The thing I don't like about going with a cam with higher lift than the Stage II is you'd probably need to use stiffer valve springs. Plus, I haven't seen any other cams (other than Hot Cams and the HRC cam) that aren't re-grinds. I've had bad luck with re-grinds, and with re-grinds, you also have to have the rockers hardfaced. I've just seen too many failures with re-ground cams (including several of my own and my good friends').

I'm really anxious to have my crank balanced and the Carillo rod installed. Would probably be a good idea to have the piston machined to the same weight as a stock piston-- that way if I ever go back to a 650 barrel I won't have to have the crank re-done. My contact at the Honda shop here has a dyno- so can't wait to get my bike on it after I get the crank done & everything balanced well. He said he'd run it for free- he's thinking about doing the same mods to his bike (except he's running a full ProCircuit exhaust).

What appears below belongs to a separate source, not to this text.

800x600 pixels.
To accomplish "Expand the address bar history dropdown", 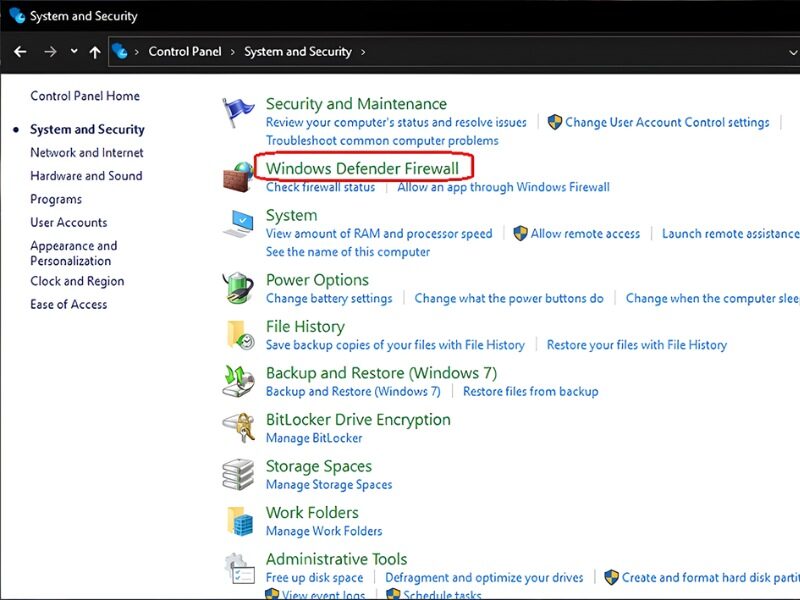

I also like the idea of Kibblewhite valves for durability, but not sure I'd go any bigger than stock. Would be interesting to do back-to-back dyno runs with identically-built motors except for the valves. I ride my bike mostly in the lower revs. I like a big rush of power at the crack of the throttle. I've just learned to use the clutch to moderate wheelspin in tricky situations. On slick fireroads I keep it a gear high coming out of corners & just learn to roll on the throttle instead of whacking it open.